In a forward topological order, each node is present after any of its ancestors and before any of its descendants. For example, a snapshot node is after any origin that contains it, and before any revision it contains; and a revision is after all of its child revisions (which are its predecessors/ancestors in the forward graph) and before all of its parent revisions (which are its successors/descendants in the forward graph).

Forward generation numbers, or forward depths, are defined as the maximum length of a path from a root (typically an origin) to a particular node. An origin’s forward depth is always 0, a snapshot’s is always 1, a release’s is almost always 2 (except for releases pointed by other releases), and a revision’s is 3 if it does not have any child revision (which are predecessors/ancestors in the forward graph). The largest generation number in a complete graph (or subgraph with no dangling edges) is always a content object (though it can technically be the empty directory too).

Symmetrically, in a backward topological order, each node is present after any of its descendants and before any of its ancestors. And backward generation numbers, or backward depths, are the maximum length of a path from a particular node to a leaf (typically a content in the full graph, or a root revision in the history-and-hosting graph). A content’s backward generation number is always 0, and so is the empty directory’s. The largest generation number in a complete graph is almost always an origin, though it can also be an orphan node, ie. a node present in no origin.

File formats#

Depths are a plain array of u32, which can be used as a map from node ids (consecutive integers from 0 to graph.num_nodes()) to each node’s depth.

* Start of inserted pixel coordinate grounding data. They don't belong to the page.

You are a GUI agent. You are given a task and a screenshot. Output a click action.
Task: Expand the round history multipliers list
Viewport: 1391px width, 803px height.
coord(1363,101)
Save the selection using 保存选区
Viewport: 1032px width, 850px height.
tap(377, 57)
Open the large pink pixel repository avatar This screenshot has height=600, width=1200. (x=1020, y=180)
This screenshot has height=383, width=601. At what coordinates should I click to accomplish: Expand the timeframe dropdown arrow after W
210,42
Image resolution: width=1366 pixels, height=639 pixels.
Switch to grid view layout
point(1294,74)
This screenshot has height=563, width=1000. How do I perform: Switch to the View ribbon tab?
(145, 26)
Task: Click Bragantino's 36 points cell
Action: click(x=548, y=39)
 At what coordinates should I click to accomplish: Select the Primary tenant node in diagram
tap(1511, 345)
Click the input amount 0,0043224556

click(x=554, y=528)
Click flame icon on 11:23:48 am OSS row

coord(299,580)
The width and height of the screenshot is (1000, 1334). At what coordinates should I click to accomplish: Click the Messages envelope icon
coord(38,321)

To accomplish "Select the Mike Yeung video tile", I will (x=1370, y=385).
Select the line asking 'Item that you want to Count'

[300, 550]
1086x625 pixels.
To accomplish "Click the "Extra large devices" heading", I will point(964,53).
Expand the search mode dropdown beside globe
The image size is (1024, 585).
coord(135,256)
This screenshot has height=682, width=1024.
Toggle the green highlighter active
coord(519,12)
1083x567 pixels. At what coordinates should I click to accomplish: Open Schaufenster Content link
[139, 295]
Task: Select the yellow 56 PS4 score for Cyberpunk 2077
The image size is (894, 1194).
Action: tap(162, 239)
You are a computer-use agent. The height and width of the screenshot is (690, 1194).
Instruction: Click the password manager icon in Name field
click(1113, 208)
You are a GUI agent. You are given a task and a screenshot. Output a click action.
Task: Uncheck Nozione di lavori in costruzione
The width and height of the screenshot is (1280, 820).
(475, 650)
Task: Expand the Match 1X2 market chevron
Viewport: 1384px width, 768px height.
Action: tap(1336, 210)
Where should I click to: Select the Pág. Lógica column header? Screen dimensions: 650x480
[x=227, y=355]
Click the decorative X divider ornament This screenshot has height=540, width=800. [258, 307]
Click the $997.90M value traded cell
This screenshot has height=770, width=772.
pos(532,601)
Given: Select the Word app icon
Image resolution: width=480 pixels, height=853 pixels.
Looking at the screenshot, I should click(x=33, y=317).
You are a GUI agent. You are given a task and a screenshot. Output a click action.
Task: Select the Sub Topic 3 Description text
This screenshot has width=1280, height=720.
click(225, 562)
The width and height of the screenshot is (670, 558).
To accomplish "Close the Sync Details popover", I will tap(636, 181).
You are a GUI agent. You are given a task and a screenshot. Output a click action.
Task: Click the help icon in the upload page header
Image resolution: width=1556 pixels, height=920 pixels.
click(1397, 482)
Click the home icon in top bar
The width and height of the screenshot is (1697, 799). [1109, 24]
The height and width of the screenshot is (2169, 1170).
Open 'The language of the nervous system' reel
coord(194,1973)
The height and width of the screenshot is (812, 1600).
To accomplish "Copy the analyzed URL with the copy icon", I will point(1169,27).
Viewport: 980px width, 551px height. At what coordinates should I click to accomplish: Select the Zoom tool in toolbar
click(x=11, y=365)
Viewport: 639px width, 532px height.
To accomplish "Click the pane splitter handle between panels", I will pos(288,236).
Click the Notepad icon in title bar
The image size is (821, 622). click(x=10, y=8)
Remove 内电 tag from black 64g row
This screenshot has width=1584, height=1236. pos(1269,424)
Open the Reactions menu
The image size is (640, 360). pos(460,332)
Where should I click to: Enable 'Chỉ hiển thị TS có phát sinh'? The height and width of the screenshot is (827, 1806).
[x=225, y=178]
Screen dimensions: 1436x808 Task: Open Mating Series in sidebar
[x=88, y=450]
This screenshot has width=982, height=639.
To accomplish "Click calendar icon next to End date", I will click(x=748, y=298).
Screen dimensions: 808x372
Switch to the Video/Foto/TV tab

Generations are written to a compact format using two bitstreams: one for node ids and one for offsets. Integers in the bitstreams are gamma-encoded. They are written using this algorithm:

  • Write 0 to the offsets bitstream, gamma-encoded (for backward compatibility)

  • for each generation:

    • Initialize previous_node and num_written_bits to 0

    • For each node in the generation:

      • Write node - previous_node to the nodes bitstream, gamma-encoded

      • Increment num_written_bits by the length of the gamma-encoding of node - previous_node

    • Write num_written_bits to the offset bitstream, gamma-encoded

  • Write 0, gamma-encoded, to mark the end of the file

Computing the cumulative-sum of the offset bitstream allows computing the start and end of an arbitrary generation in the nodes bitstream.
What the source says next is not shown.